How to sell a med spa without spooking your staff
The confidential playbook off-market sellers use, from valuation through LOI to signed docs, without a public listing or leaked deal.
Updated July 11, 2026
The problem with public listings
The moment a med spa hits a public listing site, three things happen. Your competitors notice. Your staff notices (often before you tell them). Your patients notice. All three are bad.
The private sale process exists because owners want to explore selling without telling the world. Done correctly, nobody outside a small group of vetted buyers under NDA ever knows the business is for sale.
The private sale process, step by step
Step 1: Understand your valuation
Before you talk to any buyer, know your defensible range. Read the valuation guide, then request a formal valuation. If the number is not what you expected, use the drivers list as a 6 to 12 month roadmap and re-value later.
Step 2: Clean-up sprint
A buyer will discount you for the same 3 to 5 things every time. Fix them before they see the deck:
- Reconcile the last 24 months of P&L to bank statements
- Map add-backs and deductions explicitly
- Update provider agreements to cover a change of control
- Take a real inventory count with unit costs
- Get lease term and renewal in writing
This step is boring and it makes you a lot of money.

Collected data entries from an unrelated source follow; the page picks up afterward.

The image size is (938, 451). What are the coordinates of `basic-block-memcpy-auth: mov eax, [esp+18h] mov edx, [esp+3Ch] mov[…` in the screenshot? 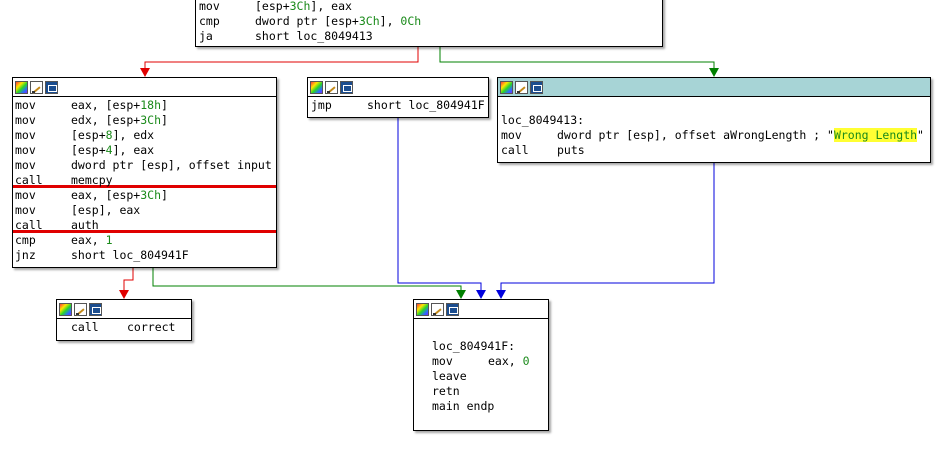 It's located at (144, 172).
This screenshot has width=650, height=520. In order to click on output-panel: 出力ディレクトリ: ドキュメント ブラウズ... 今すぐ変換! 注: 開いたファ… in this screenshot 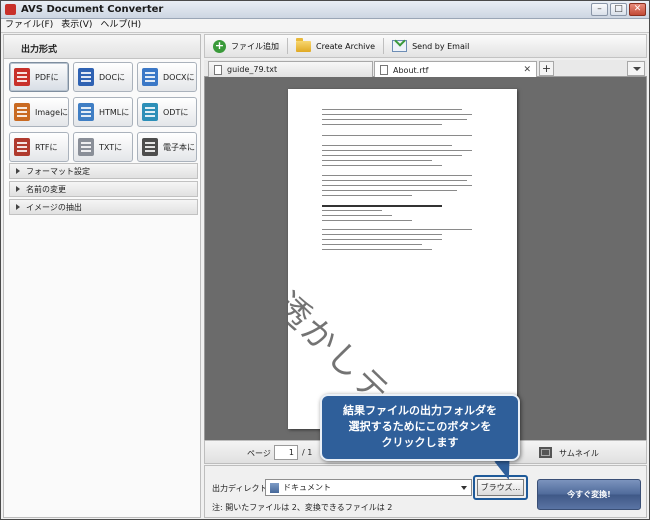, I will do `click(426, 492)`.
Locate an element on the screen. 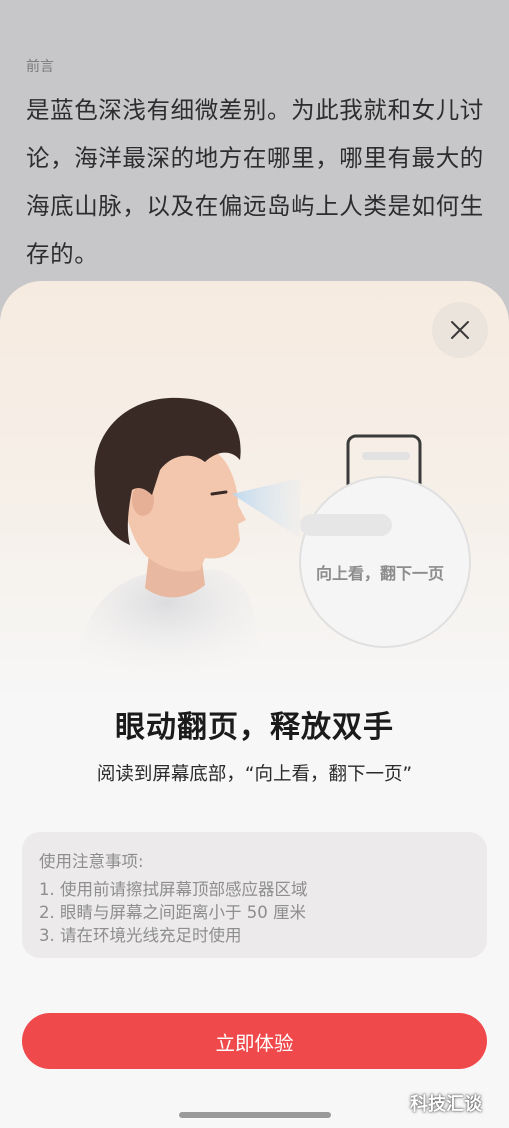 The width and height of the screenshot is (509, 1128). person-eye is located at coordinates (219, 493).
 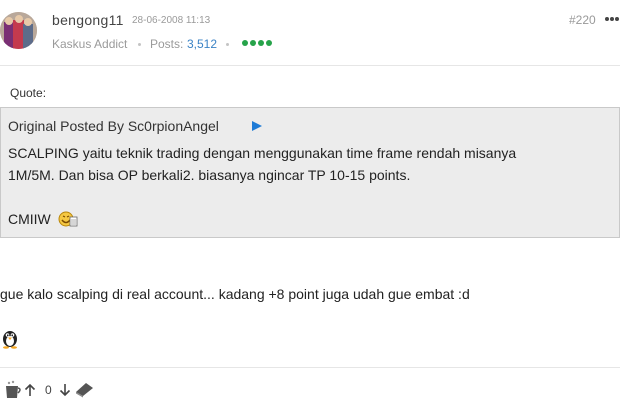 What do you see at coordinates (48, 390) in the screenshot?
I see `vote-count: 0` at bounding box center [48, 390].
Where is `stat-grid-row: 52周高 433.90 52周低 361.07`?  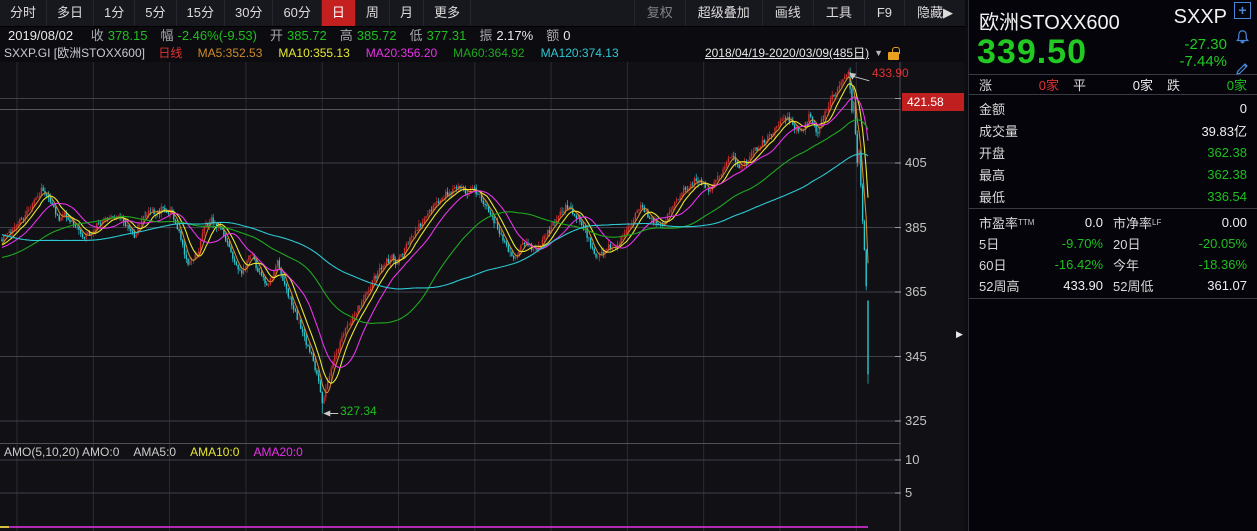 stat-grid-row: 52周高 433.90 52周低 361.07 is located at coordinates (1113, 286).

Step 3: Build the confidential deck
Anonymized. No brand name. No exact address. Enough for a buyer to understand the shape of the business without being able to identify it. Includes:
- Revenue and adjusted EBITDA trend, last 24 months
- Service mix breakdown
- Provider profile (roles, tenure, concentration)
- Retention and membership metrics
- Growth story and levers not yet pulled
Step 4: Private buyer introductions
A gated buyer network. Each buyer signs an NDA before they see the deck. You approve every intro. Buyers who move past first-look sign a stronger NDA before they see brand-identifying details.

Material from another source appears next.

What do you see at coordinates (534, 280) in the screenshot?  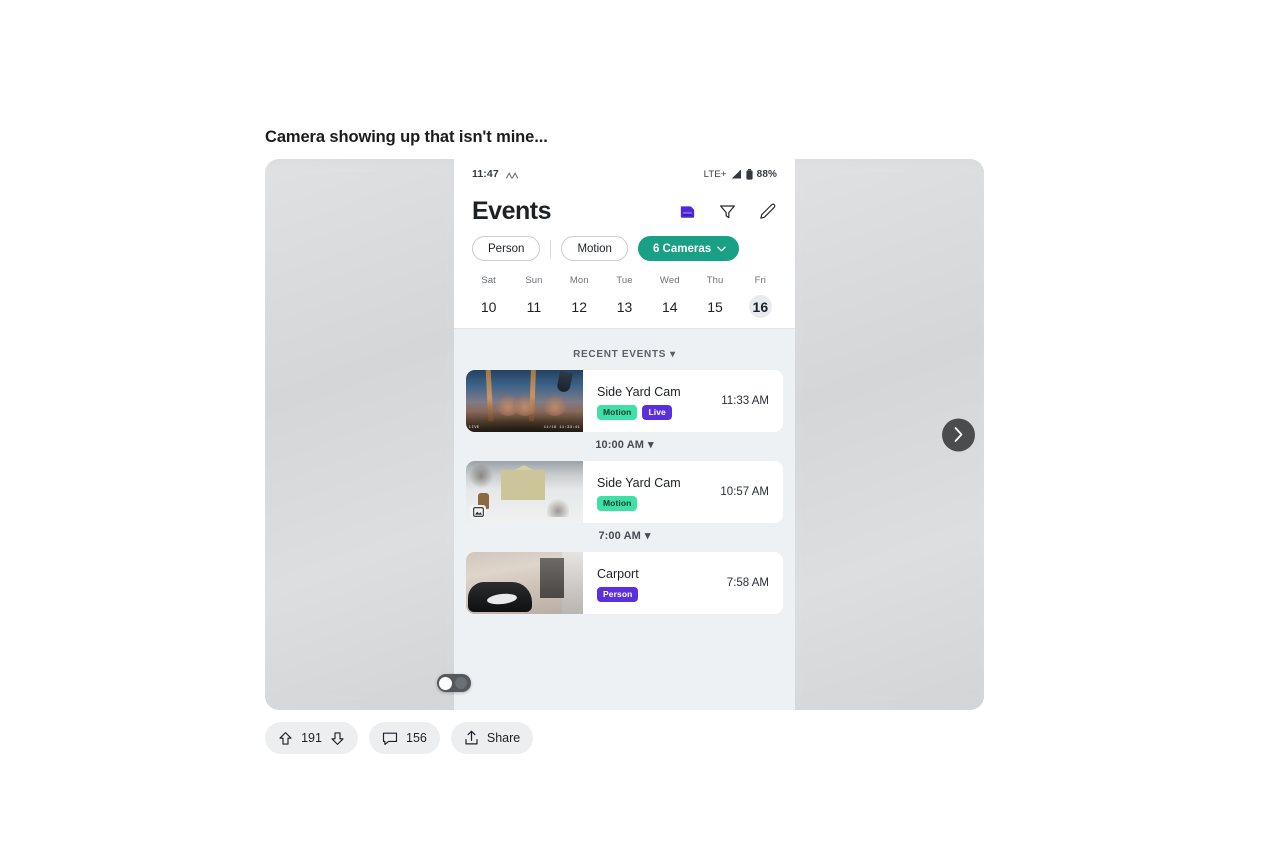 I see `date-dow: Sun` at bounding box center [534, 280].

Buyers you want to see: private-equity aesthetics sponsors, family offices with a services thesis, and strategic operators expanding via bolt-ons. Buyers you do not want to see: your competitors down the street.
Step 5: LOI and diligence
Serious buyers move to a letter of intent. Once you sign, they get 30 to 60 days of exclusivity to conduct diligence:
- Quality of earnings review
- Compliance and licensing review
- Provider agreement review
- Real estate and lease
- Patient data and privacy
Prepped sellers survive diligence. Unprepped sellers get repriced.
Step 6: Purchase agreement and close
Definitive documents get negotiated. Typical deal structures are cash at close plus a working capital adjustment, sometimes with a small hold-back or earn-out tied to provider retention.
What to tell your staff
Nothing, until you have a signed LOI and a specific plan for their role post-close. Then a scripted conversation, one on one, with the buyer aligned on what you say.

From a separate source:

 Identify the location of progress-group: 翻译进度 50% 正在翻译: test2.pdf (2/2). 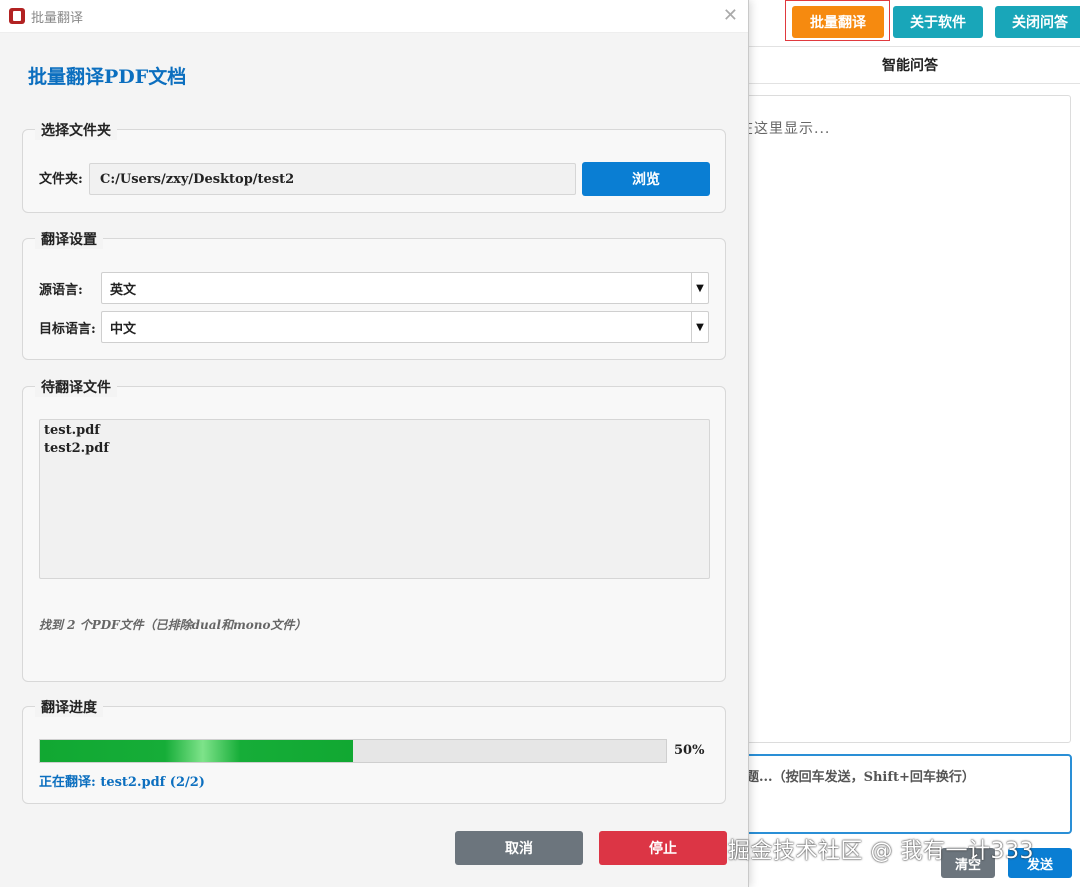
(374, 750).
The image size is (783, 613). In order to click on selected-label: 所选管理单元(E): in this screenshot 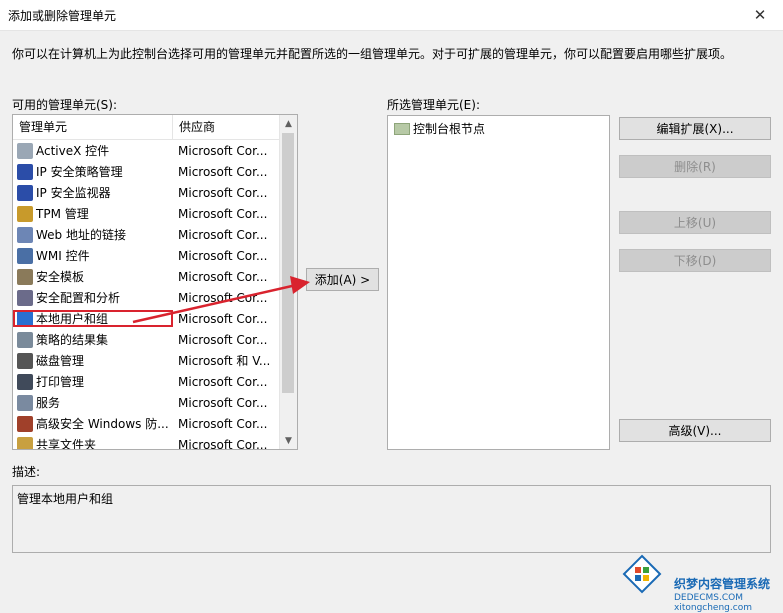, I will do `click(434, 105)`.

The reason for the delay: pre-LOI, deals fall through. You do not want to have a difficult conversation, lose the deal, and now have staff wondering when the next buyer will show up.
What to tell your patients
Nothing until close. Patients care about continuity of the provider they see, not the ownership structure. Post-close, a warm hand-off letter co-signed by the buyer maintains retention.
Common mistakes
- Talking to a generic business broker who lists the spa publicly
- Trying to sell without cleaning up the P&L
- Signing an LOI without exclusivity terms you can live with
- Underestimating how long diligence takes
When to start
The window from "thinking about selling" to signed docs is usually 4 to 8 months. If you are considering a sale in the next 12 months, start with a valuation now.
Common questions.
How long does it take to sell a med spa?
Well-prepped spas usually close in 3 to 6 months from valuation to signed docs. Underprepared spas take longer because diligence stalls.
Can I sell without telling my staff?
Yes. There is no public listing. Every buyer conversation is under NDA. Staff and patients find out on your timeline.